■ TASK INSTRUCTIONS: Nothing but the lines from the one containing "Click the wireframe" through the last line of the records below should be written out, each exactly as it stands.

Saved entries:
========================================

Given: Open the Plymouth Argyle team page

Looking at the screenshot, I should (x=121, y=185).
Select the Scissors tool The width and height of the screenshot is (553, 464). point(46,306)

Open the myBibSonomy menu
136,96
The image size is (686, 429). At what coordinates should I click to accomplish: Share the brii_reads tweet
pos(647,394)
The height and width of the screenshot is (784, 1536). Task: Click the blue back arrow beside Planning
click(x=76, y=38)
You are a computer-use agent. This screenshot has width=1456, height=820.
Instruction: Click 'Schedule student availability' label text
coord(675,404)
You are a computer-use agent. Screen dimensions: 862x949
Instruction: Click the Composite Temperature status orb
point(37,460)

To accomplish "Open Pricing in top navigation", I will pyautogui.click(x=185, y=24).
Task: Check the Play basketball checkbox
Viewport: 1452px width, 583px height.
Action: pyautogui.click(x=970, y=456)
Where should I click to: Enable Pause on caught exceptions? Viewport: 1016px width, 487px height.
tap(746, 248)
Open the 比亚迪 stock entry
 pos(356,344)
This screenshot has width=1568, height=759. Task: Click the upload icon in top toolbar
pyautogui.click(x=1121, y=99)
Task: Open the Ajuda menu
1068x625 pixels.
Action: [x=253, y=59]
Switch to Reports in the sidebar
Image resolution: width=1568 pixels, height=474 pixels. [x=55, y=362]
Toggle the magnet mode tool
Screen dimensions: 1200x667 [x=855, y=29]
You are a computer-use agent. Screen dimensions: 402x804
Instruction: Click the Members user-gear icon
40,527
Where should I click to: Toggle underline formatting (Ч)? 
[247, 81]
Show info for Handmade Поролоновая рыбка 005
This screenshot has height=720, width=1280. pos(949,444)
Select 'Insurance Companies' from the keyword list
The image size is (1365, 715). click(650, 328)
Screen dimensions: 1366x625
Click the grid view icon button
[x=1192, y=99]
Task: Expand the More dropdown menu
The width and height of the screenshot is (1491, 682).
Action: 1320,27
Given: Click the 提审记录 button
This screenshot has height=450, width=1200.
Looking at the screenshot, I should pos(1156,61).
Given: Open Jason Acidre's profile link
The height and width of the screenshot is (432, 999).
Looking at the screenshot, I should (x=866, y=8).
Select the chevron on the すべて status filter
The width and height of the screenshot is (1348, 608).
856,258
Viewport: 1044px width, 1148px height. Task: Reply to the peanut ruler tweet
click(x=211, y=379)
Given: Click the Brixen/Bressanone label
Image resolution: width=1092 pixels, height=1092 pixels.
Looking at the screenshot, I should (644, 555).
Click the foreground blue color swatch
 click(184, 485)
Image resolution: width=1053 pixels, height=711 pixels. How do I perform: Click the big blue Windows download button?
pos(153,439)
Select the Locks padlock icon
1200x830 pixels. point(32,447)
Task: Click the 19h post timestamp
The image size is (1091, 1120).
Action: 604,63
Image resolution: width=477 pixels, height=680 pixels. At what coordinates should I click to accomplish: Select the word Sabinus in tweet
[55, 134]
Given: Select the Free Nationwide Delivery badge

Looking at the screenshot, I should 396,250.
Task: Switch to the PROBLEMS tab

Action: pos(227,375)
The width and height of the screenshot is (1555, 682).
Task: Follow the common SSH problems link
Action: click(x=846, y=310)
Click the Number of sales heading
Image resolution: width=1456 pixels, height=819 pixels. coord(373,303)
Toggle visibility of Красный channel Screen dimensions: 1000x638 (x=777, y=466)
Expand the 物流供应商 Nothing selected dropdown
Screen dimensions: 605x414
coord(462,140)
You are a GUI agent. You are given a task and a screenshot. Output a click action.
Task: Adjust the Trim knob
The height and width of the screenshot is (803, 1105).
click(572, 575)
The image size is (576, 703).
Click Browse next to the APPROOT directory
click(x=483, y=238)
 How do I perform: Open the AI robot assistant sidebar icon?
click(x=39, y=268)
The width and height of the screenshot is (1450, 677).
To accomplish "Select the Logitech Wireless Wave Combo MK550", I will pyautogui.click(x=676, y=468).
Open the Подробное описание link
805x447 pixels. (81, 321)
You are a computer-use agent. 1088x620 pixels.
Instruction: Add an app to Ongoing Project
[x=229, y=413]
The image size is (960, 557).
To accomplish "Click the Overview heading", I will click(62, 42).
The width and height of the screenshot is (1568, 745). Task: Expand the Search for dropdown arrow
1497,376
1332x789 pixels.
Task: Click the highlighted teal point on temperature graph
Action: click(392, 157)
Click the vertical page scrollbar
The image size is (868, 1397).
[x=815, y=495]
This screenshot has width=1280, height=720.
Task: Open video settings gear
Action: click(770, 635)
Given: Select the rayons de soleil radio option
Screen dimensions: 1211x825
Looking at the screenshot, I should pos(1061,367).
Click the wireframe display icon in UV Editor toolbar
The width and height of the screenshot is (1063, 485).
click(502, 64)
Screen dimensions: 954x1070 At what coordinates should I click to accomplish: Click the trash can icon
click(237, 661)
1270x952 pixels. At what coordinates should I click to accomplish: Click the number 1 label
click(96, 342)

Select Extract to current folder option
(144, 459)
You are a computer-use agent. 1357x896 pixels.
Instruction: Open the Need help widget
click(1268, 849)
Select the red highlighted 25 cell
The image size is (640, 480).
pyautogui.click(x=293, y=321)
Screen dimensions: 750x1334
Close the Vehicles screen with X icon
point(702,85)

========================================

■ ANSWER TO THIS EXERCISE:
Click the wireframe display icon in UV Editor toolbar
The width and height of the screenshot is (1063, 485).
click(502, 64)
Screen dimensions: 954x1070 At what coordinates should I click to accomplish: Click the trash can icon
click(237, 661)
1270x952 pixels. At what coordinates should I click to accomplish: Click the number 1 label
click(96, 342)

Select Extract to current folder option
(144, 459)
You are a computer-use agent. 1357x896 pixels.
Instruction: Open the Need help widget
click(1268, 849)
Select the red highlighted 25 cell
The image size is (640, 480).
pyautogui.click(x=293, y=321)
Screen dimensions: 750x1334
Close the Vehicles screen with X icon
point(702,85)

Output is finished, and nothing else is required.